Sen. Frank Fritz (CCAS-U) introduces a bill that would allow GW students to vote on whether or not they believed the University should divest its holdings in fossil fuel companies. The bill failed by one vote. Kiana Robertson | Hatchet Photographer

A bill that would allow GW students to vote on whether the University should divest its holdings in fossil fuel companies lost by one vote in the Student Association Senate Monday night.

The bill required a two-thirds majority to pass. Exactly two-thirds of the senators present voted in favor of holding the referendum, leaving Executive Vice President Avra Bossov to cast the final “no” vote after 45 minutes of intense debate.

Multiple amendments had been debated, including a request for the University to disclose all of its investments, which failed. Only one amendment did pass: To make the wording of the referendum more understandable to students.

“The question at the end of the debate was different – due to the amendments – than when we began,” Bossov said. “And because of that, I could not support it.”

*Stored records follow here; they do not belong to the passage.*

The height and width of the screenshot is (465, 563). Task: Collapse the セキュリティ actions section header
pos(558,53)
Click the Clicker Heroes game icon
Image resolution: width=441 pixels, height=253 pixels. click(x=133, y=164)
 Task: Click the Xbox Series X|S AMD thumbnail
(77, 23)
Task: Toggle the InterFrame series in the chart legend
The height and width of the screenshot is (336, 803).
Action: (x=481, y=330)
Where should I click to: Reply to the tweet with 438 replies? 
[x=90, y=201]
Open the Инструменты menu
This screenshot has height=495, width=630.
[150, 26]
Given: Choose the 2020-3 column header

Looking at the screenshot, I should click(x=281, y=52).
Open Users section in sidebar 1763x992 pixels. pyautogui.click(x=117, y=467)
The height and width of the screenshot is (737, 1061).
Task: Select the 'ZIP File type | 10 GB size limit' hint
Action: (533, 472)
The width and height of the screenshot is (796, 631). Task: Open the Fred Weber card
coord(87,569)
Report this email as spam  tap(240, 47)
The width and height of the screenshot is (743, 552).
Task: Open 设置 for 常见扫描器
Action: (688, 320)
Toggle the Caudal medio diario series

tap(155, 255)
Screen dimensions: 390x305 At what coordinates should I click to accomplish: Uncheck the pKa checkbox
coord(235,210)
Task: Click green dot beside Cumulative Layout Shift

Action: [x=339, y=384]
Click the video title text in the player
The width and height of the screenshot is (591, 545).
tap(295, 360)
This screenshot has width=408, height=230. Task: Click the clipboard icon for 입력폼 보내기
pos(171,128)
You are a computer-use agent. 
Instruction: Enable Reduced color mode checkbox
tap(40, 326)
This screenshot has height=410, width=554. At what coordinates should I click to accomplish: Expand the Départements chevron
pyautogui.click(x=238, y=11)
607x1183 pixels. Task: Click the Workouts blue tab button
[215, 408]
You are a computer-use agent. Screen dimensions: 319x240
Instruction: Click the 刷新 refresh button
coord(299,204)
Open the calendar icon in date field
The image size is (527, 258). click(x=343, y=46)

Sen. Frank Fritz, CCAS-U, who introduced the bill, said he planned on re-introducing it at the next SA meeting in two weeks.

“Of course I’m disappointed but democracy’s a messy thing,” he said. “I think that both Nick and Avra thought that the debate had been too controversial and that’s why they decided not to pass it on such a controversial note. Hopefully next time now that everyone’s aware of the bill, we have debated every facet of this bill, I think that we can pass it when everyone has fresh eyes.”

Sen. Alfredo Joseph Pelicci, Law-G, called for a vote of no confidence on Bossov because she had consulted with SA President Nick Gumas before casting her vote. No other senators joined him and he later said he had overreacted.

More than thirty students, many from Fossil Free GW and wearing orange felt pins with black X’s, attended the meeting in support of the bill.